Top Ten Tuesday: Best Character Names

img_0698

Top Ten Tuesday was create The Broke and the Bookish in June of 2010 and was moved to That Artsy Reader Girl in January of 2018. It was born of a love of lists, a love of books, and a desire to bring bookish friends together.

Hi and welcome to my contribution for this weeks Top Ten Tuesday! This week was a fun one, I have really just gone for the names of characters that I have remembered most frequently over the years or that I liked for a particular reason. I really hope you enjoy reading my list!
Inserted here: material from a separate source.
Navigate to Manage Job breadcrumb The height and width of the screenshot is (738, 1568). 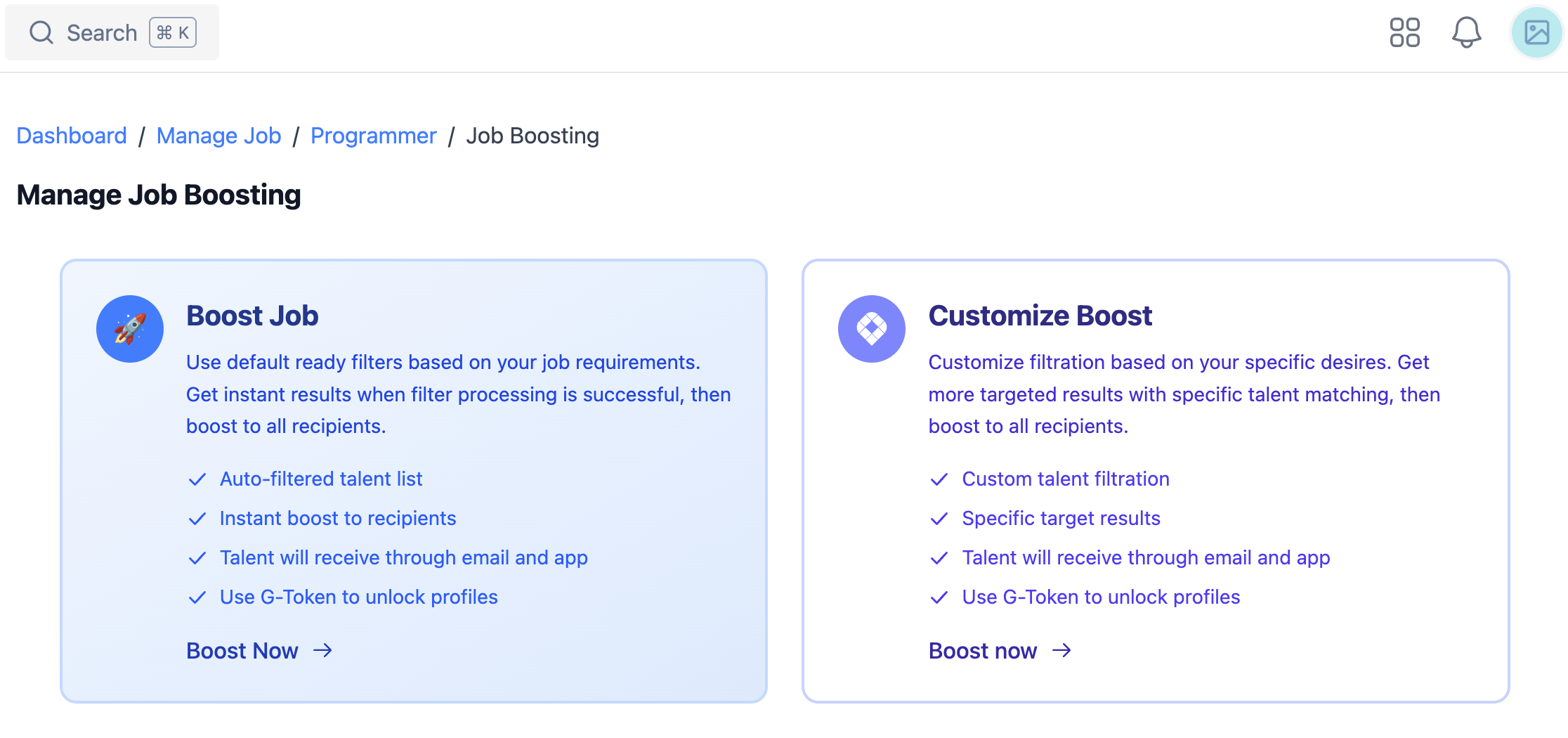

1.The Harry Potter Series by JK Rowling

img_5353

Summary: from Goodreads

When a letter arrives for unhappy but ordinary Harry Potter, a decade-old secret is revealed to him that apparently he’s the last to know. His parents were wizards, killed by a Dark Lord’s curse when Harry was just a baby, and which he somehow survived. Leaving his unsympathetic aunt and uncle for Hogwarts, a wizarding school brimming with ghosts and enchantments, Harry stumbles upon a sinister mystery when he finds a three-headed dog guarding a room on the third floor. Then he hears of a missing stone with astonishing powers which could be valuable, dangerous – or both. An incredible adventure is about to begin!

Why?

There are so many names I love in the Harry Potter series because they mostly have great meaning behind them. Sirius is the dog star and the brightest star in the sky which ties in with his animagus form. Remus Lupin has so many connotations with his being a werewolf. Severus means ‘stern’ which certainly works for him and Bellatrix means ‘female warrior’ which is again perfect for her character. My favourite name in the series though, is Minerva McGonagall. Minerva is the Roman Goddess of wisdom and war in mythology. I love that it’s a strong and perfect name for one of my favourite characters. I also love that its a Scottish surname as I’m a Scot myself!

2. The Great Gatsby by F. Scott Fitzgerald

img_5345

Summary: from Goodreads

Here is a novel, glamorous, ironical, compassionate – a marvelous fusion into unity of the curious incongruities of the life of the period – which reveals a hero like no other – one who could live at no other time and in no other place. But he will live as a character, we surmise, as long as the memory of any reader lasts.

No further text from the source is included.